I did not deserve the extremely contemptuous message you sent to me
last time. In fact, my background is irrelevant; no one deserves the
extremely contemptuous message you sent.
Perhaps an analogy will help. This analogy makes the assumption,
which is probably correct, that I know a great deal more about
mathematics and computers than you do. Suppose that you had
difficulty connecting your computer to the Internet, and I wrote a
message expressing contempt for you for being so stupid as to not be
able to do something like that. You probably wouldn't even bother to
answer such a message, but if you did, you would probably say
something like, "I'm a historian. I just use computers as a tool. I
learn as much about computers as I need to do my job."
What I've done is taken S&H's work and created a model, very close to
a mathematical model, of how the world works. I can't say that
history is a "tool." Perhaps I should call it a "data set," or a
"data base" of trillions of gigabytes of data. I'm not a historian
like you, and I learn history on the fly, learning as much as I can,
as much as I need to develop my model and validate it.

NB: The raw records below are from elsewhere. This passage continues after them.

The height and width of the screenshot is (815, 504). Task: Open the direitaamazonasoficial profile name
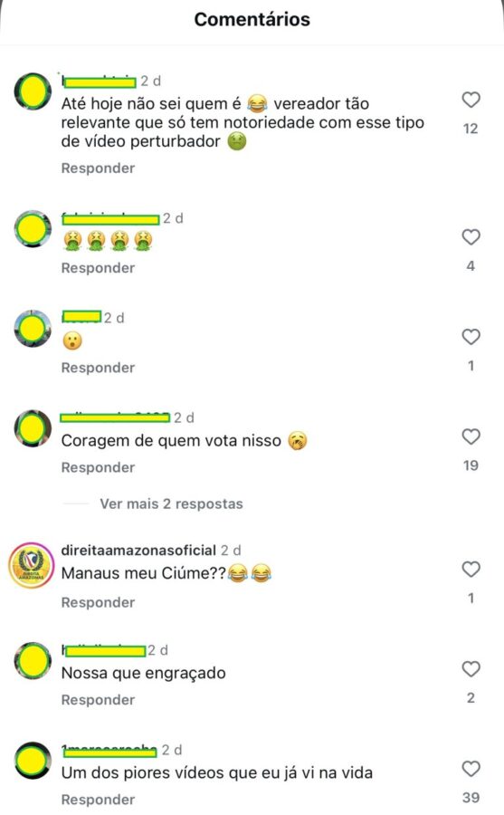tap(138, 550)
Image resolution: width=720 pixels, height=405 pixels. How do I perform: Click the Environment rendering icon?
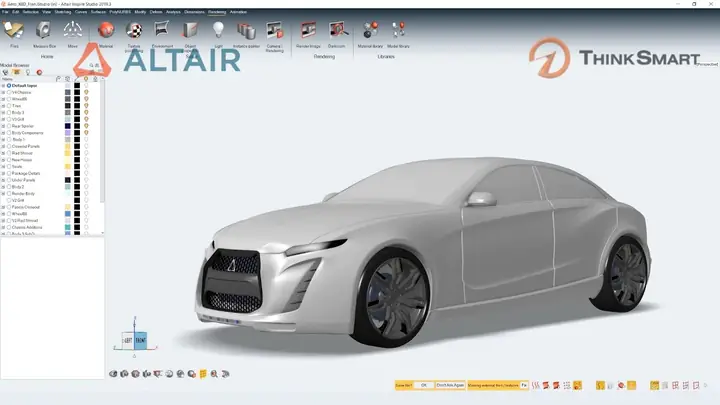(x=162, y=32)
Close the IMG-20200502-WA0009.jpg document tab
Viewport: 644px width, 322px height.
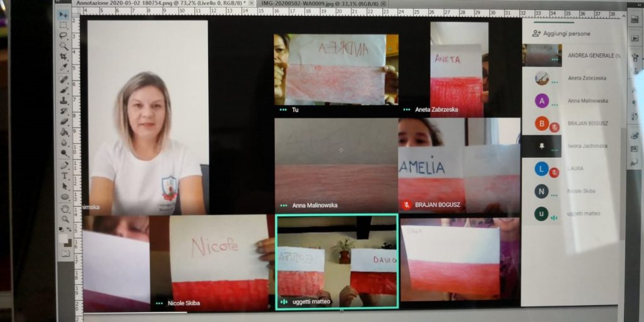(x=383, y=4)
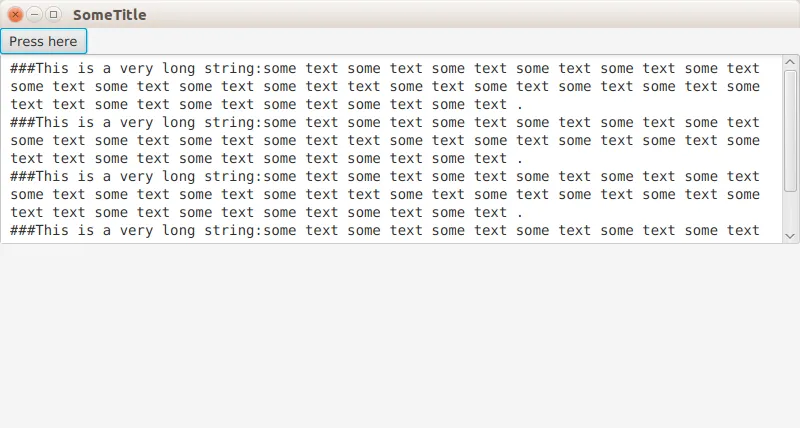This screenshot has width=800, height=428.
Task: Close the SomeTitle window
Action: (15, 15)
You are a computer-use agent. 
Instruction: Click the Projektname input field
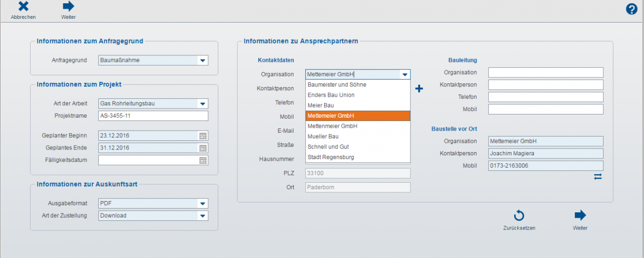click(x=153, y=116)
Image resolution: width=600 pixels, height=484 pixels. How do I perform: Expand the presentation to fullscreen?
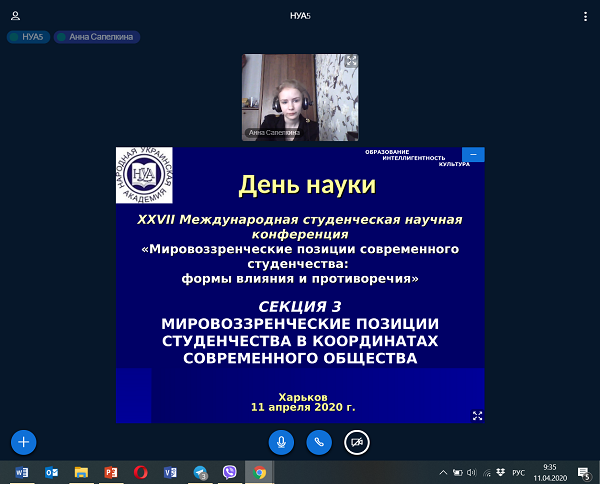click(x=477, y=415)
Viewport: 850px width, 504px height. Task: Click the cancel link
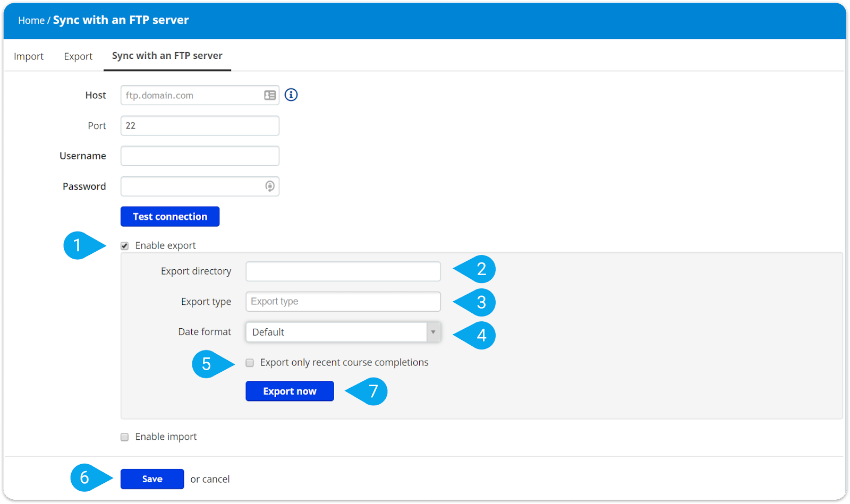[x=216, y=479]
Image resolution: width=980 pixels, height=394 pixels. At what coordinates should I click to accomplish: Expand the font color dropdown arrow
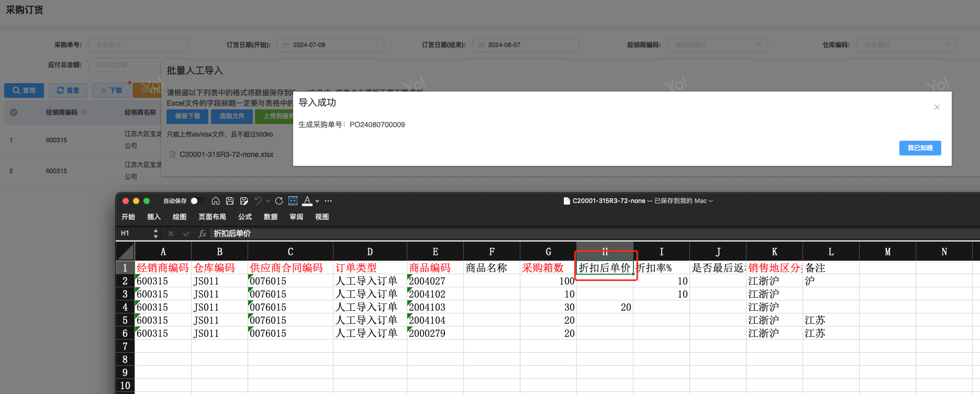pyautogui.click(x=317, y=201)
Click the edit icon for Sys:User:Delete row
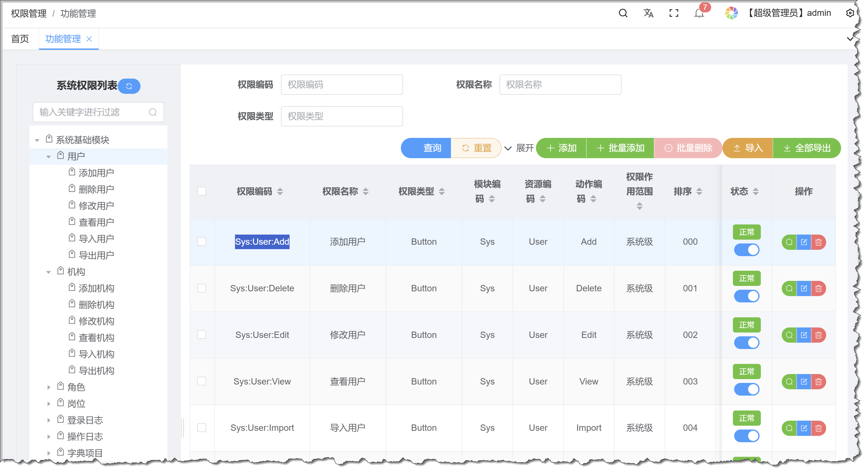Viewport: 868px width, 472px height. (x=804, y=288)
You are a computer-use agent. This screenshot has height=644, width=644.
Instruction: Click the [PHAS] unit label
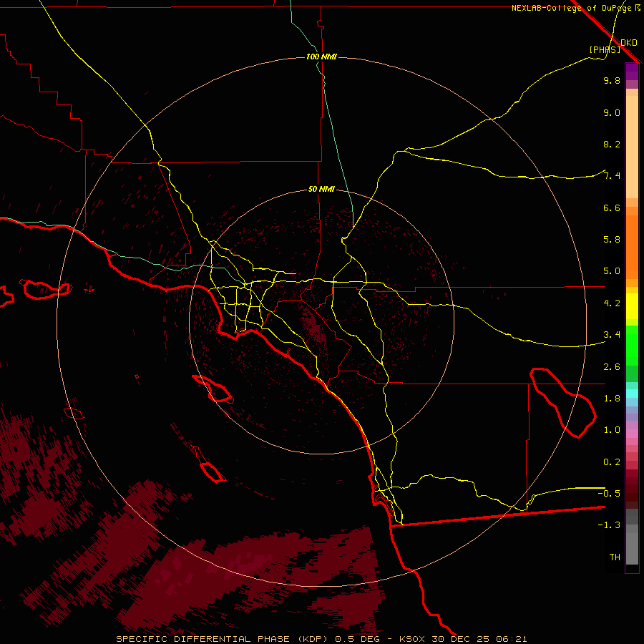pyautogui.click(x=605, y=49)
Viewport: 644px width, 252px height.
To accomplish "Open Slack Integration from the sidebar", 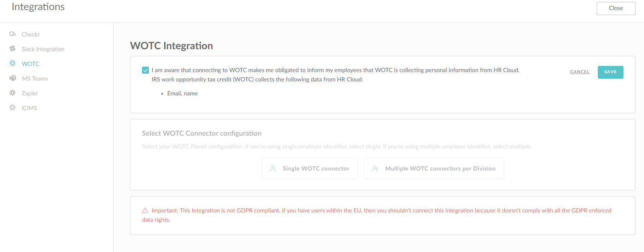I will 43,49.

Now, it would be nice, as several have suggested, if I could take ten
years off and become a "real historian," just as I'm sure you would
consider it "nice" to take ten years off and learn everything about
computers. The problem in my case is that I don't really expect to
live that long, so that's not a good idea, even if I wanted to do it.
I come to this forum to test out ideas, to receive help from people,
and to help other people. Many of the people in this forum know a
great deal more than I do about many subjects, including history, and
many people, especially Mike, have been tireless in pointing out
flaws, holes and errors in the model I've been developing. This has
been very valuable to me, and I'm thankful for it.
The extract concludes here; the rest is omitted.